QUESTION FROM COUNCILLOR JOAN VAN LIESHOUT
"I would like to know if you personally feel that animals are more important than people".
Reply: Without biodiversity humans cannot survive so therefore humans and animals are equally important.
COMMENT FROM MAYOR WARREN POLGLASE
The Tweed Sun, July 22, 2010
"Community access is about allowing people the opportunity to talk about some issues, like the people who spoke about the IGA store and the iBar, but when you get inundated about a lot of other issues - and this is orchestrated by some people - I think it sometimes abuses the process" said Cr Polglase.
"We have the same people coming in talking about the same issues but I don't think that's what community access is all about."
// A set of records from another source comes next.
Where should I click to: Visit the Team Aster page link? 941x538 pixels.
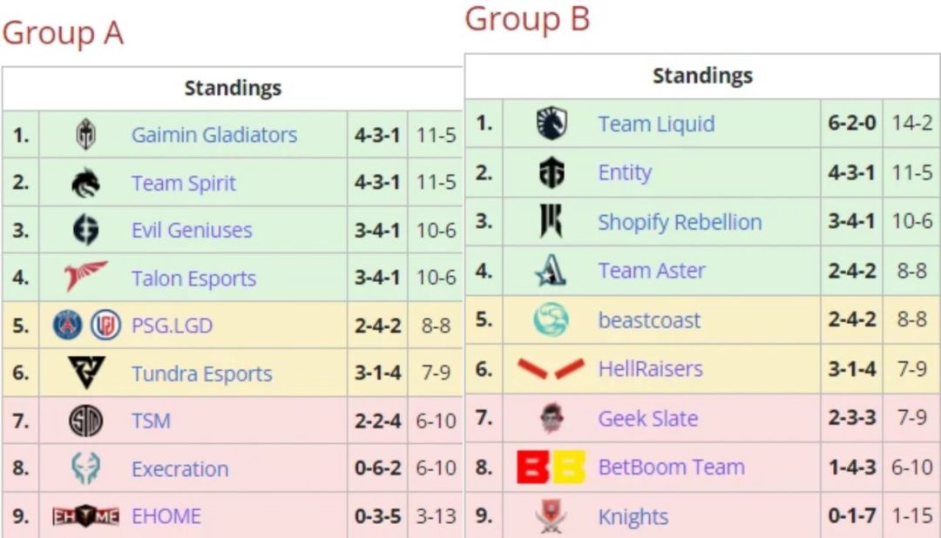click(x=651, y=271)
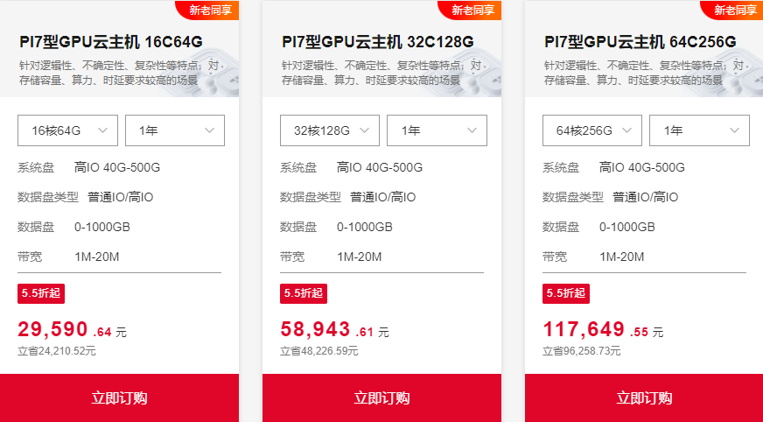
Task: Click 立即订购 for the 64C256G host
Action: coord(644,398)
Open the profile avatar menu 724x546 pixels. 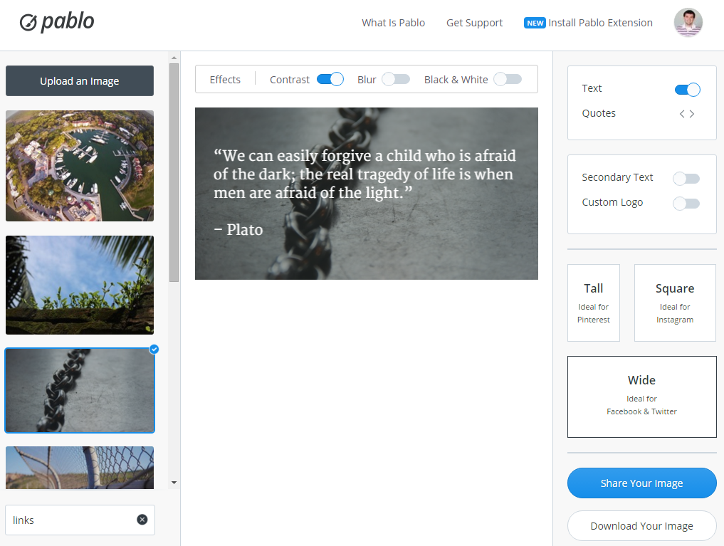pos(688,22)
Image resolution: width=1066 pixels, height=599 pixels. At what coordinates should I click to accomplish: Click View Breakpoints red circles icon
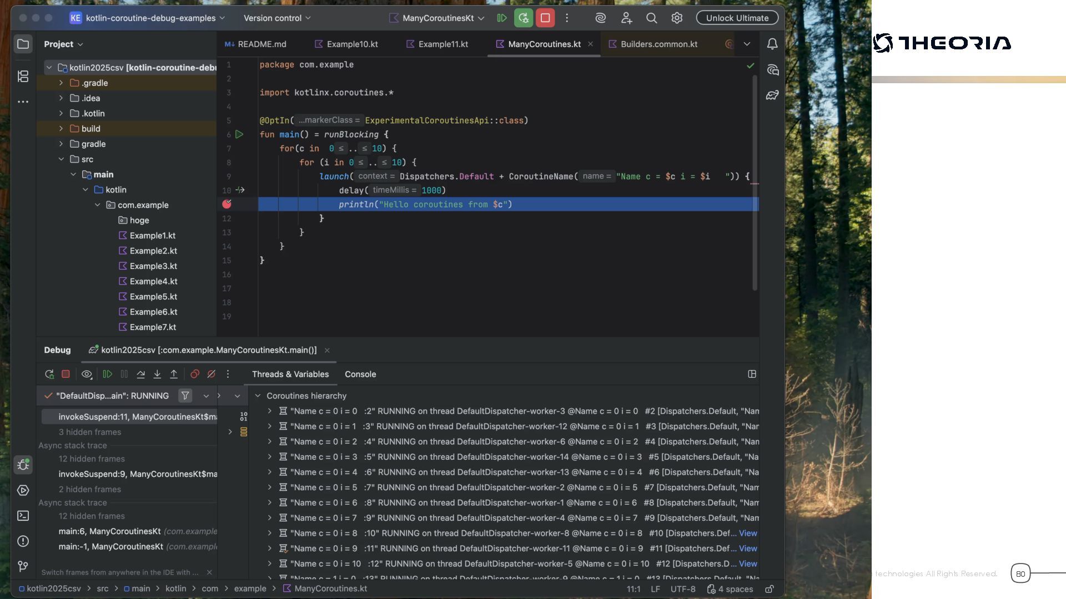(x=195, y=374)
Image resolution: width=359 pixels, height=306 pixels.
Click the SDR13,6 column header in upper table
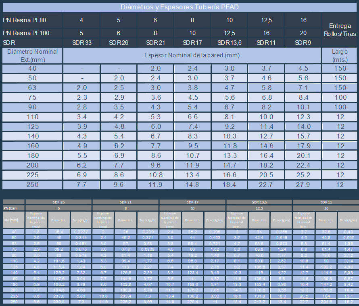(x=230, y=42)
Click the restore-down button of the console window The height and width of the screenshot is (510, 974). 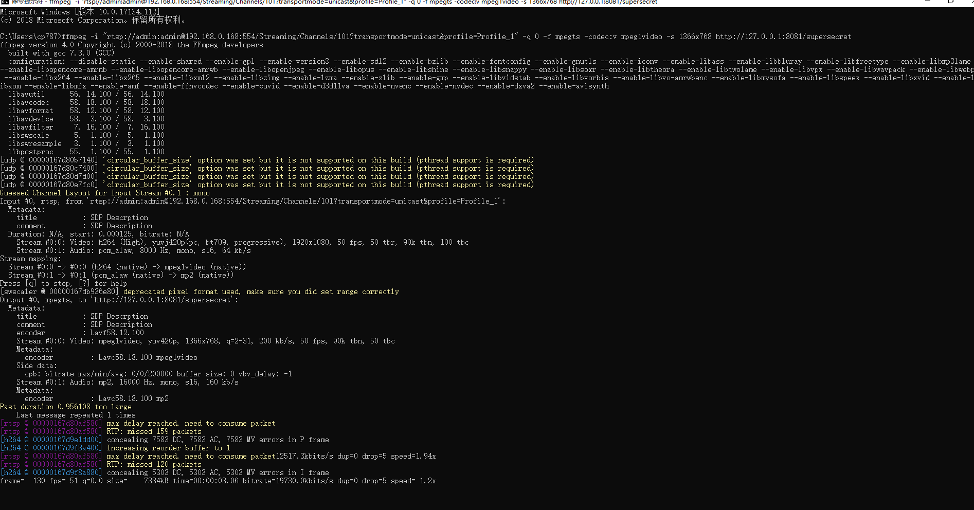[x=951, y=3]
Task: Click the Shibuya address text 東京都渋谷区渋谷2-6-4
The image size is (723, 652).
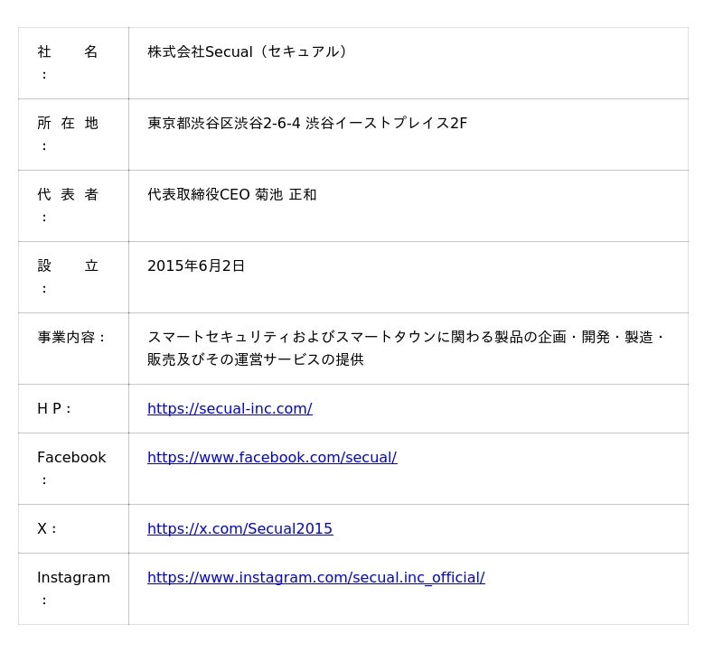Action: pos(223,124)
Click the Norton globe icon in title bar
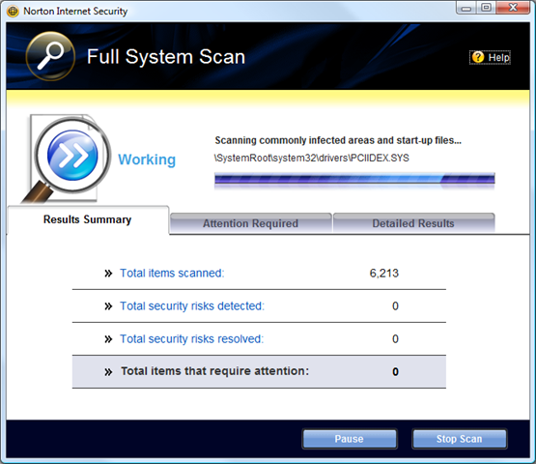 [x=13, y=11]
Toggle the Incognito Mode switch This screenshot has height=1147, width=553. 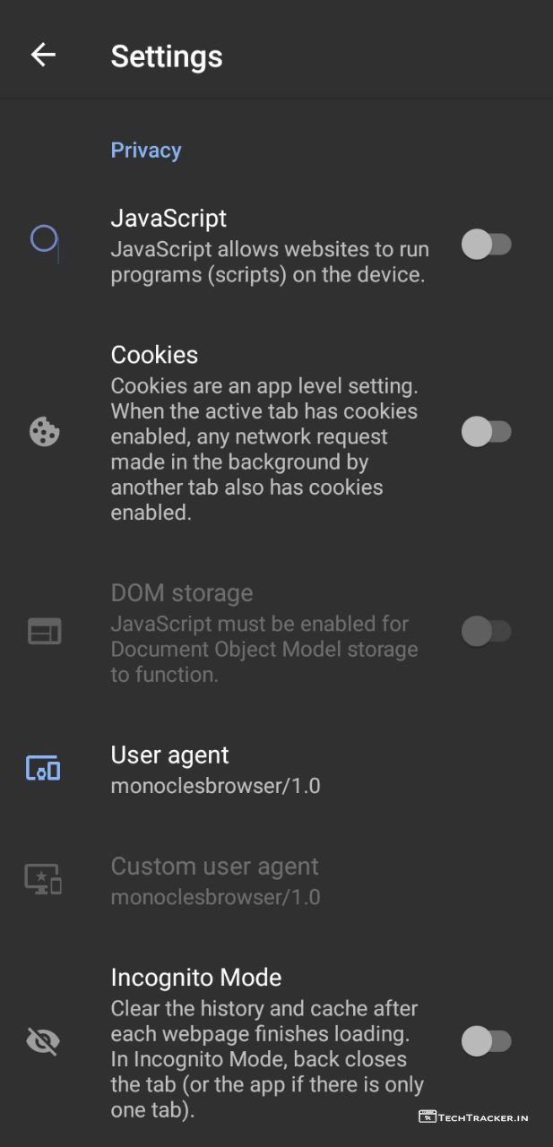point(486,1041)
"Some of the wildlife people seemed to expand on what the numbers are and what they aren't. There is a difference in opinion between various wildlife groups on numbers. When you get this sort of thing happening, as a council you start to think who is right and who is wrong and maybe both numbers are wrong. The whole system in that area is being abused."
Asked if the council would consider changing its access system, Cr Polglase said council should be looking at alternative ways of conducting community access if it meant getting meaningful outcomes.
COMMENT FROM THE TWEED SUN, July 29, 2010
A Tweed woman may have seen Avatar just a few too many times - which could explain its incredible box office takings. At a recent Tweed council community access meeting at Murwillumbah, Menkit Prince, a regular speaker on wildlife issues, compared the people of the Tweed to the Na'Vi - the tribe indigenous to Pandora in James Cameron's mega-hit. She spoke of developments destroying the shire's wildlife and fauna and called council to 'stop the destruction.' Later she was asked by councillor Joan van Lieshout whether she valued the needs of animals above humans, she replied 'They are both equal.'
RESPONSE FROM MENKIT
To Cr van Lieshout:
Asking personal questions of residents presenting to council versus questions related to the topic of discussion, seems unfair considering we are not allowed to ask any kind of question to councillors at community access!
To Mayor Polglase:
1. It's been 4 months since my last presentation. Is this abuse?
2. If I gave inaccurate information, why did you not inform me of this at the time? I would certainly like to know if anything I say is inaccurate.
3. If different wildlife groups have different figures does not mean they are all wrong.
4. The reason why I make presentations is not because I am trying to abuse the process but because something is not being addressed. Why is council not listening to us? Is this what you call a meaningful outcome, getting rid of community access?
To Tweed Sun
I am amused that you think I have seen the movie Avatar millions of times and have caused this movie to have raked in $2 billion (as if I had that much money and that much time to have watched it so many times!).
It may surprise you to know that I have seen Avatar only once. Do you think it's impossible for someone to 'get it' in one sitting just because you can't? If you were listening to my presentation you would have understood the analogy instead of writing this exaggerated piece of journalism.
Well, I certainly got some mileage out of this one!